* [Document extract]

The best time to plant palm trees is in the Spring, after the last frosts, and planting can continue till midsummer. The dead or torn roots should be cut away and all the leaves tied up, until we are sure that the palm is well established.
Holes should be sufficiently wide and deep to accommodate the whole root system of the plants. It is ideal if these holes can be made a year in advance, and two or three sizes bigger than the root ball. Prior to planting, apply manure or humus, and allow it to decompose.
It is also important to test the drainage ability of the hole, by filling it with water.
The base of the trunk should remain at the same level as it was originally, or slightly lower in the soil. Planting palms to a somewhat higher level should only be done in very humid climates, where the drainage is difficult, as in swampy conditions.
The soil should be well pressed down around the root ball, a temporary basin made, and the palm should be given a generous watering at once.
Also, and especially if the palms are going to be planted in shady areas (they form more superficial roots), the soil surrounding the trunk should be covered with a good layer of humus or mulch, as this will help to maintain humidity, and will even regulate the temperature of the soil, while at the same time preventing many weeds from germinating.
For the humus, leaves from the palms themselves, pine bark, shavings, etc. will all be useful, although one must always bear in mind the need for a supplementary dose of nitrogen. This will help with decomposition and the transformation into organic matter that can be taken up by the plants. A good mineral fertiliser for palms contains similar quantities of Nitrogen and Potassium, as well as Magnesium, Manganese and microelements.
Water requirements. Watering:
Many palms are extremely tolerant of dry conditions, if they are already well established, but they will have a much better appearance if they receive enough water while they are in the growing stage.
We must remember that even those palms that do not reach a great height, usually spread their roots in a wide radius and to a shallow depth -the more water available, the more superficial the roots-. For this reason, watering should not be limited to just around the base of the trunk, but should go well beyond, so that a wider area is irrigated.
Again, the first and best guide in recognising the needs of a species is its origin. There are palms that appear on the border of water courses and reservoirs and there are even aquating palms (Ravenea musicalis, in Madagascar) but there also those to be seen growing in ravines and in desert regions where, normally, there is only subterranean water.
Palmitos (Chamaerops humilis), which inhabit the ravines and cliffs of the Western Mediterranean, are among those which need the least amount of water to survive.
Pruning or cleaning:
Pruning palms is a very different task from the pruning of trees or shrubs. Rather it is simply the removal of suckers we do not want and/or the fruits and dead or diseased leaves.
The bright colours, size and quantity of the fruit of some palms make a showy display. However, when species like Syagrus romanzoffiana are found in pedestrian areas, fruit falling to the ground becomes a nuisance and is best cut down.

* [Actions to take]
- a) Duplicate the portion of the palm-planting text between "For the humus, leaves" and "Manganese and microelements.", inclusive.
- b) Finish out the next part of the text on palm planting and care, picking up after its last sentence.

* [Input data]
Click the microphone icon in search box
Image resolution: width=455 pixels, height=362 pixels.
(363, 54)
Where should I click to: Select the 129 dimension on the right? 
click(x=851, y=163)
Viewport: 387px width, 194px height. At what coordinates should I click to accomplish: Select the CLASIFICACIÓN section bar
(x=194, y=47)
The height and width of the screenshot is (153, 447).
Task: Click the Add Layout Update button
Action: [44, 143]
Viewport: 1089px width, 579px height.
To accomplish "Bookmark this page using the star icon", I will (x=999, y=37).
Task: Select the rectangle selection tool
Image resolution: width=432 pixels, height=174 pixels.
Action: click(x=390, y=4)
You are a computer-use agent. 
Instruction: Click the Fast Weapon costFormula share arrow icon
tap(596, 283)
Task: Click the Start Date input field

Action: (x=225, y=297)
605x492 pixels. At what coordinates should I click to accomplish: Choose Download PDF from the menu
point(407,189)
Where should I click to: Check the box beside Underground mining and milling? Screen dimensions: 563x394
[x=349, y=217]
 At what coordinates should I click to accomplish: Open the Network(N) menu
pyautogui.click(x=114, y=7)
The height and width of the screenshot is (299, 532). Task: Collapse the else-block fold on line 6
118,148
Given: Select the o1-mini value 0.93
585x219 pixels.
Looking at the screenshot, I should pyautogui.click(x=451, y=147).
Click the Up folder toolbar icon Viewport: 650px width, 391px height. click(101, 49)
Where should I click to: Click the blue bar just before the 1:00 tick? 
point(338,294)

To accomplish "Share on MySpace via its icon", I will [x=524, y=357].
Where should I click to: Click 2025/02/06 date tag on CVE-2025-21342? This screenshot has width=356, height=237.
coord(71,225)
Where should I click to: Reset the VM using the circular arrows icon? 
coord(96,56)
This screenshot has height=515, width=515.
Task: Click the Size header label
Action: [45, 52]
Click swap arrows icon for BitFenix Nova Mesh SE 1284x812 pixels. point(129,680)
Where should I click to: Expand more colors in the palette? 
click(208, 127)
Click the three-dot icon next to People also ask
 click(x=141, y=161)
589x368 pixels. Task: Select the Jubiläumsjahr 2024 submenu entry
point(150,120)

* [Exercise responses]
- a)
For the humus, leaves from the palms themselves, pine bark, shavings, etc. will all be useful, although one must always bear in mind the need for a supplementary dose of nitrogen. This will help with decomposition and the transformation into organic matter that can be taken up by the plants. A good mineral fertiliser for palms contains similar quantities of Nitrogen and Potassium, as well as Magnesium, Manganese and microelements.

- b)
The leaves´ longevity depend on the species and also the conditions under which it is living.
It is only justifiable to remove leaves that are still green and therefore functional and capable of carrying out photosyntesis, when they have just been transplanted -in order to reduce transpiration- or when an important part of the root system has been eliminated -trenches, etc.- or when they are subject to a long unrelieved period of drought.
On the other hand, cutting away diseased leaves helps to avoid the spreading of infection. However it is important to recognise whether the poor appearance of the leaves might be due to a mineral deficiency. In this case, their elimination could contribute to a loss of vigour in the palm.
The length of time that the dead leaves stay attached to the trunk varies. In some instances, they fall off as soon as the sheath of the leaf dries ( Archontophoenix cunninghamiana, for example). Otherwise, they can remain for several years and even indefinitely if the palms are protected from strong winds and heavy rainfall (Phoenix dactylifera, etc). Their elimination is then a personal decision or based on safety.
Unfortunately there is an almost general tendency to eliminate not only the leaves that are dead, but also those that are perfectly healthy, in the belief that this is how palm trees will grow more quickly, or with the intention of minimising the number of times the work has to be done. What is not realised is that removing a lot of green leaves will, on the contrary, adversely affect its growth and give rise to trunk constriction. So, never remove more leaves from a palm than the plant grows between each pruning.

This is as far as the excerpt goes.